Twee routes belangrijk
De uitkomsten van de pilot lijken volgens Verlaan te bevestigen dat er twee routes belangrijk zijn bij het verwijderen van medicijnresten en andere microverontreinigingen. “De belangrijkste is aanpak aan de bron; van de manier waarop mensen met medicijnen omgaan en de selectie van medicijnen die worden voorgeschreven. Sommige geneesmiddelen zijn aquatisch bijvoorbeeld gemakkelijker afbreekbaar dan andere. Maar ook ‘end-of-pipe’ maatregelen op de rioolwaterzuivering zijn van belang als slot op de deur.”
Aa en Maas investeert hierin fors. Zo is in 2019 en 2020 een grote pilot gehouden op rioolwaterzuivering Aarle-Rixtel, waarbij zowel de ozontechniek als UV-licht met waterstofperoxide zijn getest. Eind dit jaar gaat op rwzi Ooijen een installatie met dosering van poederactiefkool in actiefslib (PACAS) in bedrijf.
Ook zal in 2022 een demonstratiereactor op rwzi Dinther in werking treden. “Hier worden ozon en PACAS naast elkaar en serieel getest”, zegt Verlaan. “We kijken zo naar het effect van beide afzonderlijk en ook of een nageschakelde techniek helpt om een nog beter verwijderingsrendement te halen.”
Er loopt verder een pilot op rwzi Vinkel, waarbij de combinatie van poederactiefkool en een doekfilter wordt toegepast. “De intentie van het waterschapsbestuur is dat er binnen afzienbare tijd in ieder geval op drie locaties full scale installaties staan voor het verwijderen van medicijnresten en andere microverontreinigingen.”
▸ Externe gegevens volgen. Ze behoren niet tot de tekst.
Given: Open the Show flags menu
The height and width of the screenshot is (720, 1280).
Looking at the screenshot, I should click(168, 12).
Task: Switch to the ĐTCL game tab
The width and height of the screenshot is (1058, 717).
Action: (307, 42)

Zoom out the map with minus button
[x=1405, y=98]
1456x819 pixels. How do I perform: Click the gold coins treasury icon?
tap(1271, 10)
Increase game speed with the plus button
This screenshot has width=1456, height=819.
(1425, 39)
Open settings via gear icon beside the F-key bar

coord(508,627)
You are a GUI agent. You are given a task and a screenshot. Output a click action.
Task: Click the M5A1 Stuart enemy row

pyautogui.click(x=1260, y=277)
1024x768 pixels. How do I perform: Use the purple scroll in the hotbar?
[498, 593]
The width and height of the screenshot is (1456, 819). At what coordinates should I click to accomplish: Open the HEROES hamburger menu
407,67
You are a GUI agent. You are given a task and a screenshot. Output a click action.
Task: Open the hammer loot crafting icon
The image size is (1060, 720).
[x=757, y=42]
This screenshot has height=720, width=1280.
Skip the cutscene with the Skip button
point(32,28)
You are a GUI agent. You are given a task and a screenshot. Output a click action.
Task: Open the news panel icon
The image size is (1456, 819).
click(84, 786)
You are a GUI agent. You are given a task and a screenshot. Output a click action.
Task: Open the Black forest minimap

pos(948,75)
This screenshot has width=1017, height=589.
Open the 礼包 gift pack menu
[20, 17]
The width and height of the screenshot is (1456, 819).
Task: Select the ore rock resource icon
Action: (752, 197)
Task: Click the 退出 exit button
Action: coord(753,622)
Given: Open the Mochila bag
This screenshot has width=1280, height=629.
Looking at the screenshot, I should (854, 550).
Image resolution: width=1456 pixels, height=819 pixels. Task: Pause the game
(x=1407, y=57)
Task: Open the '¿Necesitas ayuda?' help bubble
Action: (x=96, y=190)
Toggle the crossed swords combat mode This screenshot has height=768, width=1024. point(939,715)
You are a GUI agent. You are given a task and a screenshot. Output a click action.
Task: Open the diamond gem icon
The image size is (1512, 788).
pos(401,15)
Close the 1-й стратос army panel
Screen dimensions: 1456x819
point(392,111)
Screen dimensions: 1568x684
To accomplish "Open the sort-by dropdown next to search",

Vrij eenvoudig goed inzicht
Verlaan verwacht dat het onderzoek bij de zorginstelling navolging zal krijgen op meerdere plaatsen in het land. “Met relatief eenvoudige middelen kun je een goed inzicht krijgen. Daarvoor zijn eigenlijk alleen lokaal een bemonsteringskast en een bemonsteringsprogramma nodig.”
Het is interessant om op deze manier de krachten van waterschappen en andere partijen te bundelen, besluit Verlaan. Hij wijst op de infrastructuur die voor bemonsteringen van Covid-19 is aangelegd. “De ambitie is altijd geweest dat we hiermee ook andere gidsstoffen en gezondheidsgerelateerde parameters kunnen monitoren. Hiervoor worden nu allerlei ideeën ontwikkeld.”